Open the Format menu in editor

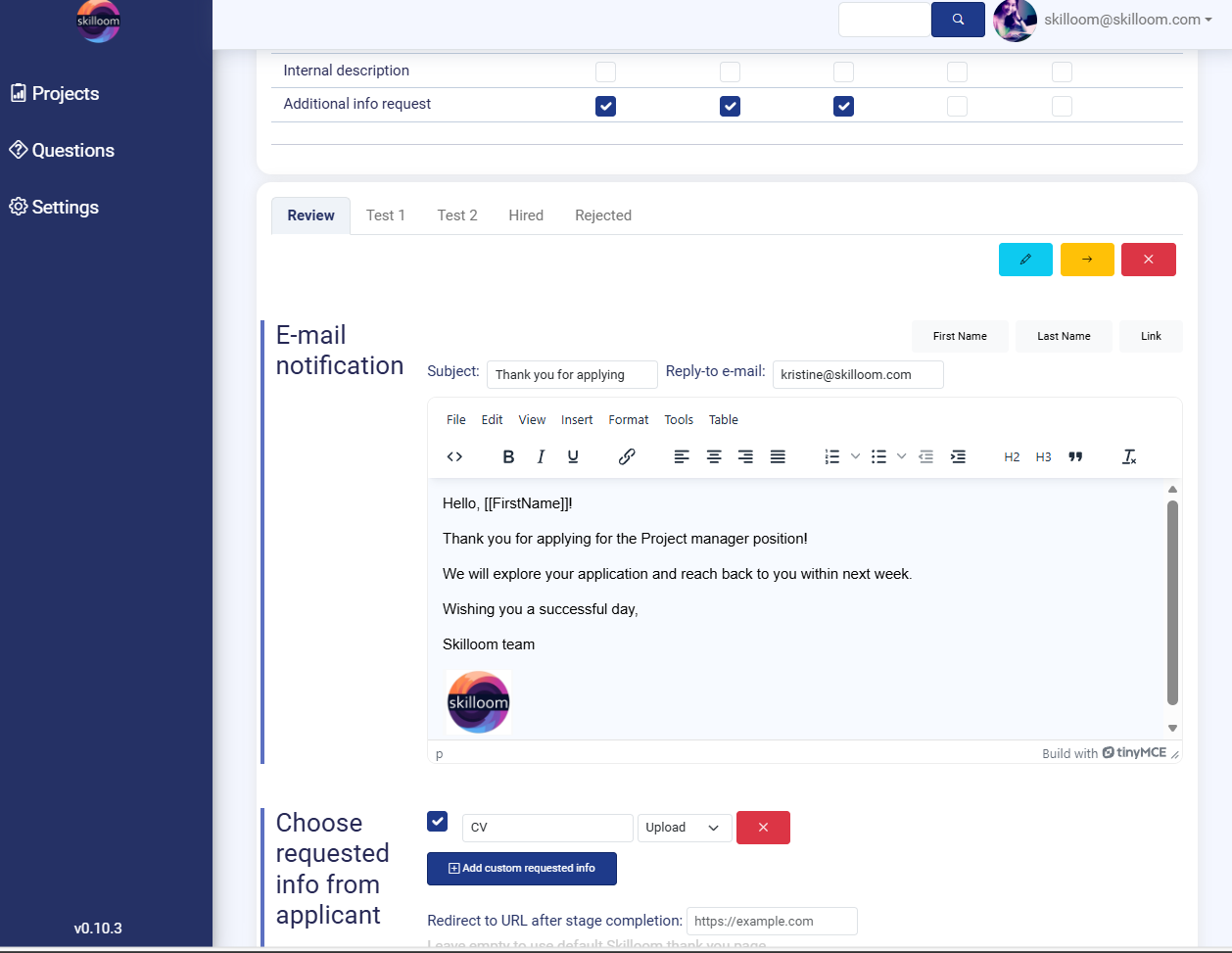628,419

--

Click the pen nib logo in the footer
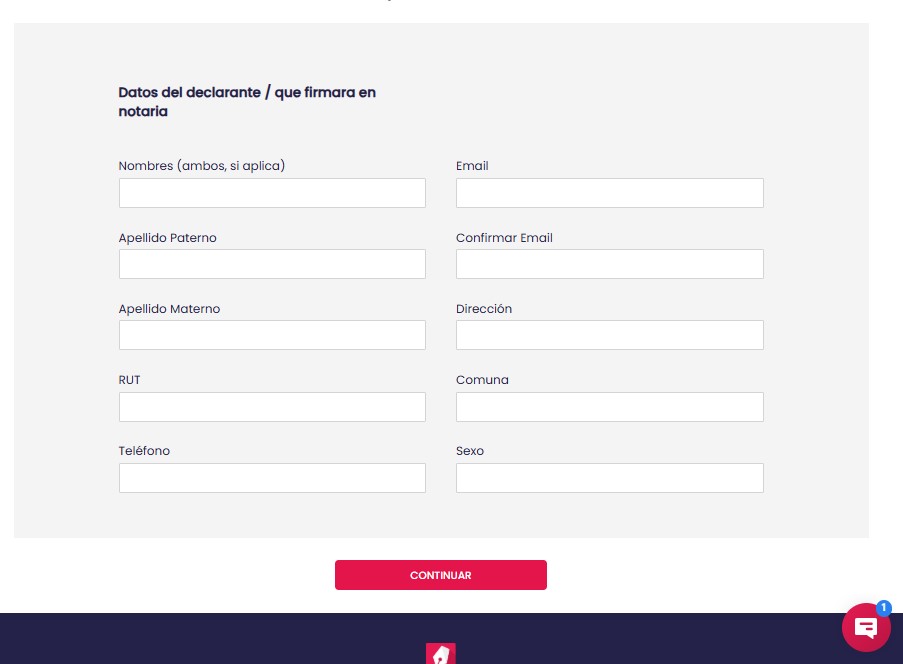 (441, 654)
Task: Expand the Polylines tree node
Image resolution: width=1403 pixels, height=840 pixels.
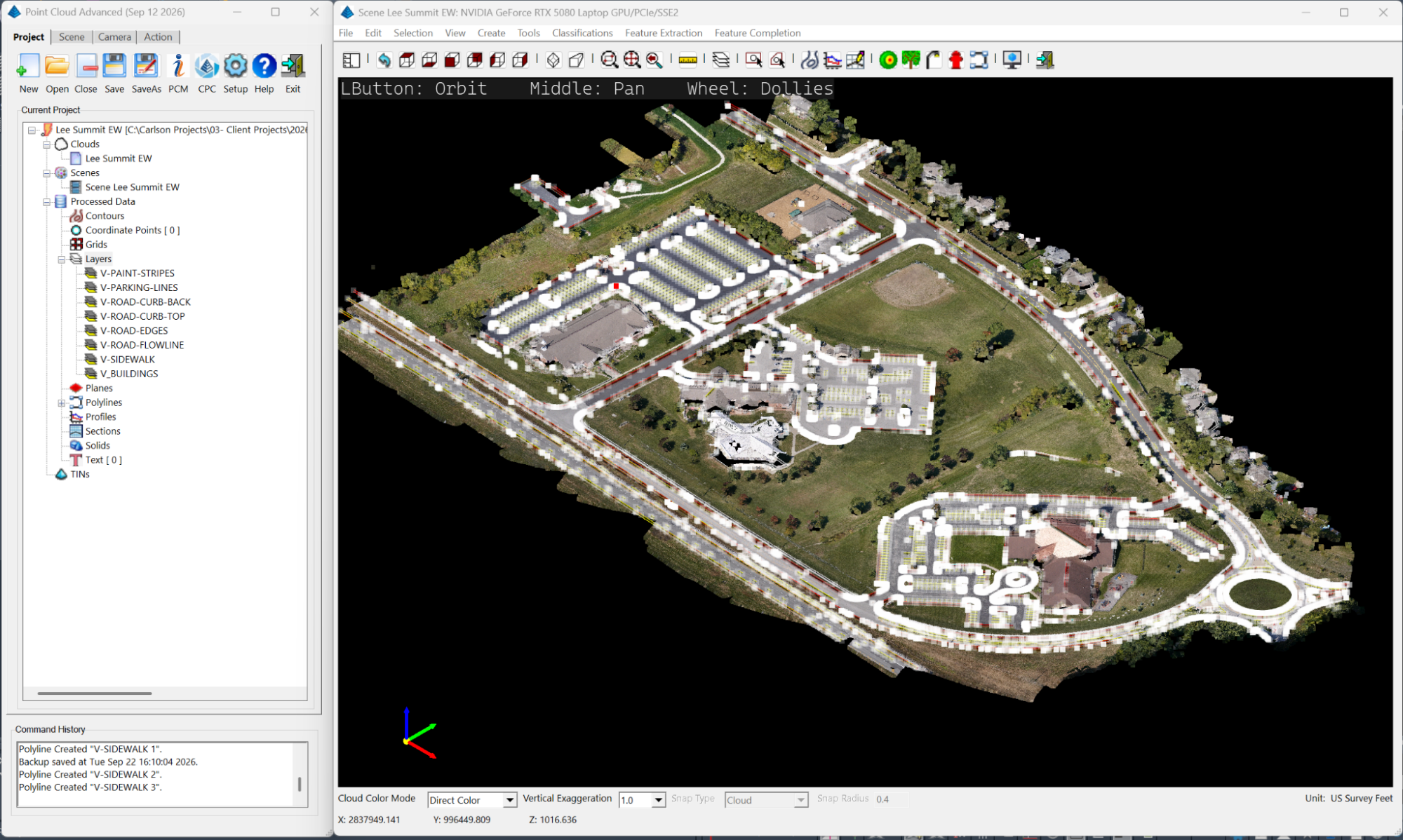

▶ _WHAT YOU NEED TO DO_: Look through the material above and print exactly the lines from the one containing "Task: Expand the Polylines tree node" to the one containing "Image resolution: width=1403", both included, and nothing more.

▶ _WRITTEN SOLUTION_:
Task: Expand the Polylines tree node
Image resolution: width=1403 pixels, height=840 pixels.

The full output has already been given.